Are You Giving DNS the Respect it Deserves?
The backbone of all modern, cloud-native applications is DNS. It’s the silent orchestrator of the internet, making sure that when someone clicks a link, they get where they expected to go. Most of the time, DNS just works. In fact, it’s one of the most reliable protocols on the internet today, and its creation dates back to the very, very early days of the internet. Its impact is widespread, and it is a critical component of every business today.
And while DNS is, overall, a highly reliable service, minor human-generated glitches are very common. These minor glitches can wreak untold havoc on your business.
Just look at Meta, the company behind Facebook. In late 2021, Facebook, Instagram and WhatsApp shut down for over six hours. The problem? A minor configuration change that ultimately took out their DNS system. The result? Facebook’s entire system, internal and external, was brought down for six hours.
Consider this: Your company’s online operations, all of its applications, and all of your internal and external tools all rely on DNS. If DNS is running seamlessly, business proceeds as usual and revenue streams flow uninterrupted.
But, if there’s a snag, even a very minor issue, the ramifications can be swift and severe. Suddenly, customers can’t access your services, and financial transactions are halted. Your business is closed to business.
And that isn’t even the worst part. DNS is critical to how your employees work inside your company as well. Tools, systems and online infrastructures all rely on DNS to function. So, not only is your application down and your business closed to customers, but your employees are stymied and can’t effectively work towards fixing the issue.
The most common DNS problem is the result of a minor configuration error created by an employee while they are making other changes. This minor configuration error can cause huge ripple effects.
For startups and small businesses, managing DNS is typically done by a knowledgeable team member who has many other responsibilities. When a DNS adjustment is needed, the team member stops what they are working on, makes the change quickly, and goes back to their ongoing project. It’s simple, fast, and isn’t given much thought. This is the exact set of conditions that make it perfect for minor mistakes to work their way in.
For larger enterprises, DNS is often locked behind a plethora of restrictions and guardrails, making any changes difficult. When a change is needed, the requestor has to jump through many hoops to make that change, and most of their time is focused on navigating the hoops and restrictions and less on the actual DNS change itself—this is another set of conditions perfect for making mistakes.
DNS is reliable, business-critical, yet highly unforgiving of minor bugs. And the processes we use to adjust DNS are breeding grounds for these minor bugs. The result? On a smaller scale, problems, such as the Facebook problem, occur to businesses every day. Every day, some business suffers a loss caused by DNS.
It’s a sobering reality.
So, how do you keep your business safe from DNS mistakes?

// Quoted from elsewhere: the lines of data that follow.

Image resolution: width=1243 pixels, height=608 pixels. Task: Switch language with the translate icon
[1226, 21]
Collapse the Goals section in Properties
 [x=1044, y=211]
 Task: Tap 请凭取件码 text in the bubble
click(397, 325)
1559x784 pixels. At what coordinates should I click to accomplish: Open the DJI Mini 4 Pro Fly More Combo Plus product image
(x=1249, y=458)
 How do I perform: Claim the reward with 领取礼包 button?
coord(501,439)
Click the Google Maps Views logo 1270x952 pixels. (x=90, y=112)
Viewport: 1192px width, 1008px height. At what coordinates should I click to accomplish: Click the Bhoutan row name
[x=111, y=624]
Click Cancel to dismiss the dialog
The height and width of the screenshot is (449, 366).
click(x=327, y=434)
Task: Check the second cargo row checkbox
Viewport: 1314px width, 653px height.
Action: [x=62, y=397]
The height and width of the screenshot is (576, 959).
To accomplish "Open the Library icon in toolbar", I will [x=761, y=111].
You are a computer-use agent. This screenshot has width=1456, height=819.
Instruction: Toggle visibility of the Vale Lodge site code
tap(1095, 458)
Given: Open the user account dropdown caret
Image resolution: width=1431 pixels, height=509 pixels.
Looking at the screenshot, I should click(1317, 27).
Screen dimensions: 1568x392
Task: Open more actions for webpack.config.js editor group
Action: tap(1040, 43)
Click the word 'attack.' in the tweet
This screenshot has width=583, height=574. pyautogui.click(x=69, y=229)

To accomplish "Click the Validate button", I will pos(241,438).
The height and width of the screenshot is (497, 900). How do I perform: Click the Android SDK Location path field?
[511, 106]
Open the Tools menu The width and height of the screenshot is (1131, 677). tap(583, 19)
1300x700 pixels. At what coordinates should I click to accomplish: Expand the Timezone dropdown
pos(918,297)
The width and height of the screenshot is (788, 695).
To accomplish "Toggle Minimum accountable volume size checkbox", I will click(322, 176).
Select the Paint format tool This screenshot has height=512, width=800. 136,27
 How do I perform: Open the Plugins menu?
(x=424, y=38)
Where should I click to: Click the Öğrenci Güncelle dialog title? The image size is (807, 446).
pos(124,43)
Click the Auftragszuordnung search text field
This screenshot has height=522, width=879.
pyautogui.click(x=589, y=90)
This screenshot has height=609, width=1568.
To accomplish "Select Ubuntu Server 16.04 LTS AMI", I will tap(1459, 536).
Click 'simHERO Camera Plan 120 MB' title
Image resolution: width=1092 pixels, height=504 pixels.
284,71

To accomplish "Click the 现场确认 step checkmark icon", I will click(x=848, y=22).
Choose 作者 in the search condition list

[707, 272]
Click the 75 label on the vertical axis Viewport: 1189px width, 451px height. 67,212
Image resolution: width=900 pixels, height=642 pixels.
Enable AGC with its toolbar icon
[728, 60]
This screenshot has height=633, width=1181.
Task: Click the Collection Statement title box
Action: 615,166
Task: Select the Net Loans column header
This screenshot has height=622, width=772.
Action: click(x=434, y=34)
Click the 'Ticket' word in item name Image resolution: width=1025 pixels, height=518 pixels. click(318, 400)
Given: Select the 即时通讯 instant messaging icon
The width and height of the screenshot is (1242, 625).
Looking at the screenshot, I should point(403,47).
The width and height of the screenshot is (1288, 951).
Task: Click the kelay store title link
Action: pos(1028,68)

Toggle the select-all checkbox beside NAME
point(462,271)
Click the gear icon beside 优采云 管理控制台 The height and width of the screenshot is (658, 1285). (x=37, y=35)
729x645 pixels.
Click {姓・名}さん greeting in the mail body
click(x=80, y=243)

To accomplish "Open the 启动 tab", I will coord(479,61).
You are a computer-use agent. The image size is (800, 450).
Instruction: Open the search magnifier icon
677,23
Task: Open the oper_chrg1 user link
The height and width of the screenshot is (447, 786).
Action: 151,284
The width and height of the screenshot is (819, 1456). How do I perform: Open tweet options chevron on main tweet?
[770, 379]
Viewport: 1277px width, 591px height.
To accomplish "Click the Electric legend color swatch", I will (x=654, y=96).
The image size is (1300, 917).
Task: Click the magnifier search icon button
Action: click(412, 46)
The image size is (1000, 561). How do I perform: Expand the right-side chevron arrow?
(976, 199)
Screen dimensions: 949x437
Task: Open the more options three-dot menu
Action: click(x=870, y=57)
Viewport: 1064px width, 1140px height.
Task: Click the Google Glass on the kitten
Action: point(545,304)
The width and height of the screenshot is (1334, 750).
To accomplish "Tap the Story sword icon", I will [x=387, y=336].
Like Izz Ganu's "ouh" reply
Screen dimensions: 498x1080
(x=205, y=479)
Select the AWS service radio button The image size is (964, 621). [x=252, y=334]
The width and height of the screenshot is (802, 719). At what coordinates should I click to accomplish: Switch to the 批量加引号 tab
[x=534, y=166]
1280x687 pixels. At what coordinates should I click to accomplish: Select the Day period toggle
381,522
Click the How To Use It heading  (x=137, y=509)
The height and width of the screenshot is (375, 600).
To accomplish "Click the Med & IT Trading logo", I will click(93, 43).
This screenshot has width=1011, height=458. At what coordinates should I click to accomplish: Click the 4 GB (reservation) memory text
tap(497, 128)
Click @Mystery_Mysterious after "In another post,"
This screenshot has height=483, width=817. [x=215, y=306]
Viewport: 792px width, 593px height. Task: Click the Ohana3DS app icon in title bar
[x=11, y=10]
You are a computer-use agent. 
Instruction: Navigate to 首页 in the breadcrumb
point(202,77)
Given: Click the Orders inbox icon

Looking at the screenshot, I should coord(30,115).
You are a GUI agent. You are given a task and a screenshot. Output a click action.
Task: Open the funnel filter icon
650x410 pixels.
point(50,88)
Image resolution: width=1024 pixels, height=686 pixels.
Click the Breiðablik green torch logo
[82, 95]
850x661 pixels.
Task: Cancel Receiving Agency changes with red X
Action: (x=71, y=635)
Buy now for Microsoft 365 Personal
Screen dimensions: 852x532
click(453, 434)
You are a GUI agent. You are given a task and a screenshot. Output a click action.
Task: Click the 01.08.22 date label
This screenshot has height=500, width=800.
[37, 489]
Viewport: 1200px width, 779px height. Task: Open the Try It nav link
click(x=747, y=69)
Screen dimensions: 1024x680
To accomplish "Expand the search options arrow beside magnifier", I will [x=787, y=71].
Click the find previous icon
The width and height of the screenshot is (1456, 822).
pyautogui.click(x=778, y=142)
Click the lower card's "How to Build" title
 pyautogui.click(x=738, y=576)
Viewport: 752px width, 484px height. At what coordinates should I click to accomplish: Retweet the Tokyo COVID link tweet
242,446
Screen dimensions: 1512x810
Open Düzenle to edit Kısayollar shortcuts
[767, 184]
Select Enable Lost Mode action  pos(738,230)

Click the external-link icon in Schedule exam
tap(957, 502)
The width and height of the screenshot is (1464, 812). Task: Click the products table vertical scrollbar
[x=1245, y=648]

Here are four key recommendations that all companies can implement to make DNS mistakes less likely and less impactful to your business.
Recommendation One: Automate your DNS configuration deployment process. Just like the rest of your application, a proper CI/CD deployment pipeline used to deploy DNS changes is an absolutely critical first step in getting hold of your DNS vulnerabilities.
Recommendation Two: Use a revision control system. Just like the source code for your application, DNS configuration should be managed using a revision control system. DNS can be managed exclusively using simple text files, and those text files can be checked into a revision control system such as Git, just like your source code. The text files in your revision control system can then be deployed using your automated DNS deployment pipeline. The result? Changes can be tracked, problems can be easily identified, and serious issues can be rolled back to working configurations quickly and easily.
Recommendation Three: Implement a quality review process. No single person should be allowed to make any changes to your DNS system without being independently reviewed and examined. This review process can catch minor glitches and other mistakes before they are deployed. This review process is a lot simpler to implement if you have already implemented the first two recommendations above.
Recommendation Four: Use independent DNS providers. Many existing service providers offer DNS services, often for free, along with the rest of their services. Given how closely DNS is tied into everything in your business, instead of using these “easy to access” DNS providers, use a separate, third-party provider. In fact, use more than one. Put your production, customer-facing DNS needs into one provider, and put your internally-focused development and operations tools into a different provider. One of the reasons why the Facebook outage was so long was because the DNS outage not only brought down the customer-facing websites but also brought down all the internal tools the company uses to solve problems. Keeping these independent will reduce the likelihood of a problem in part of your application ecosystem, bringing down other parts of your ecosystem.
DNS is an easy service to forget about. The vast majority of the time, it “just works.” But when it fails, it can be devastating to your business. And DNS failures are almost universally driven by human error. Rather than treating it as a minor part of your application ecosystem, treat it like a major core part of your overall infrastructure. Without proper oversight, DNS can kill your business.